FYI. Unlike men, women's sexual attraction to members of their own gender is not as rigid and they are more than capable of enjoying sex with another woman. Even heterosexual married women can have marriage shattering affairs with other women. You run the risk of having your wife become one of these women.


----------



## unbelievable (Aug 20, 2010)

Not everything exciting is good. Heart attacks are exciting and so are car crashes.


----------



## Complexity (Dec 31, 2011)

You're actually considering the male option?............


erm but yeah, keep that stuff out of marriage


----------



## RClawson (Sep 19, 2011)

Par do not do it. May I suggest going to the costume store and getting a black and white striped top and bottoms. Take it home and you and the Mrs. can play escaped prisoner and wardens wife. Much safer and maybe kinda hot.


----------



## s3xy_g33k (Apr 11, 2012)

My husband and I slightly considered entertaining this idea long ago when we were younger, but soon realized that it was a terrible idea. Undoubtedly one of us would get jealous and then it would just be downhill from there. Now, the idea is heartbreaking for me. I would be so devastated if my husband actually agreed that we should bring in another woman to get some sexual thrill. I would, of course, feel that I was not keeping him happy.


----------



## Stonewall (Jul 5, 2011)

Don't do this!


----------



## MamboKing (Jan 31, 2012)

So far, there has not been a single answer from a member that has actually been involved in this situation and has opined to the positive or negative. It would be very helpful to see someone that has gone ahead with the threesome scenario and find out how things worked out so there can actually be a lesson learned. A lot of people saying "Jut Say No" with no frame of reference seems counterproductive.

My wife and I have been carefully considering this for quite a while, and have decided that baby steps is the way to go. We have visited strip clubs where we have had interactions with the dancers. It has been very exciting for both of us and brought us sexually closer together. We have been married 19 years, so we are not rookies.

Our suggestion would be for them to try something similar, start slow, it's obvious that if one of the partners gets jealous even from the idea of going together to a strip club that this is not the road to follow. But if you try it and find the experience to be fun and exciting, then continue communicating and finding out if there should be next steps to take.

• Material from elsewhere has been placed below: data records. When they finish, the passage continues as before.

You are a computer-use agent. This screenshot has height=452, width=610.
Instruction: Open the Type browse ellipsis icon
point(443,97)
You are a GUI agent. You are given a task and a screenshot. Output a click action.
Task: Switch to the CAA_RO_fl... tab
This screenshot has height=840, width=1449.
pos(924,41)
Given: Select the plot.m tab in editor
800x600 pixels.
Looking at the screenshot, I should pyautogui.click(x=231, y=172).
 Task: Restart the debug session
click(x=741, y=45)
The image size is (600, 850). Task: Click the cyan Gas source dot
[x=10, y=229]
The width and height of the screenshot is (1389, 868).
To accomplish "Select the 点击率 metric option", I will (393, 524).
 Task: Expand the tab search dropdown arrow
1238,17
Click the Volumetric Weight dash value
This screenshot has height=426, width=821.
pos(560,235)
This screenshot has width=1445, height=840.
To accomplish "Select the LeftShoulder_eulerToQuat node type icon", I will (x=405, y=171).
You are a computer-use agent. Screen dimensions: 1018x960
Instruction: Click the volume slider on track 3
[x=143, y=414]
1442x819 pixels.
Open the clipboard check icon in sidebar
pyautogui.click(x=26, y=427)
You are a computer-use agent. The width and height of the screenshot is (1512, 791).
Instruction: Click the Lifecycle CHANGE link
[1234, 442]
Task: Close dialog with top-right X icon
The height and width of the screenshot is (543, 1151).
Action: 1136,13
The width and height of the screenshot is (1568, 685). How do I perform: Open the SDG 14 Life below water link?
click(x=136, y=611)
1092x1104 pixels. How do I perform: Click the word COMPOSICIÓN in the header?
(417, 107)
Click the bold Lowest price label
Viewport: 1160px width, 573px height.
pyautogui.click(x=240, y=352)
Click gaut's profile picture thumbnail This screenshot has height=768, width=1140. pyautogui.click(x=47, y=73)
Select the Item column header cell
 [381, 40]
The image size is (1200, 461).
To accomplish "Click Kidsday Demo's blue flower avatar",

Someone quoted a study of 90% divorce rate for swingers (this is not exactly swinging, but just for arguments sake), but there are several studies that show the figure to be either the same as non-swinging couples and some showing it to be dramatically lower. 

At the end of the day, every couple and marriage has a different dynamic. Sex is, I believe, meant to be a way for two people to enjoy each other and come closer together. To some folks the idea of a 3rd person immediately violates this principle, but I do not think that is always the case. For some folks it can just be an exciting and new experience that can add to the sexual enjoyment and bring them closer together.

Seeing so many posts in this forum about folks having serious problems with their (lack of) sex lives tells me that it may not be a terrible idea for people to think outside the box sometimes.


----------



## sandc (Dec 15, 2011)

Okay. My wife and I kind of did this via a full swap with another couple. Is that close enough or does it have to be a threesome only?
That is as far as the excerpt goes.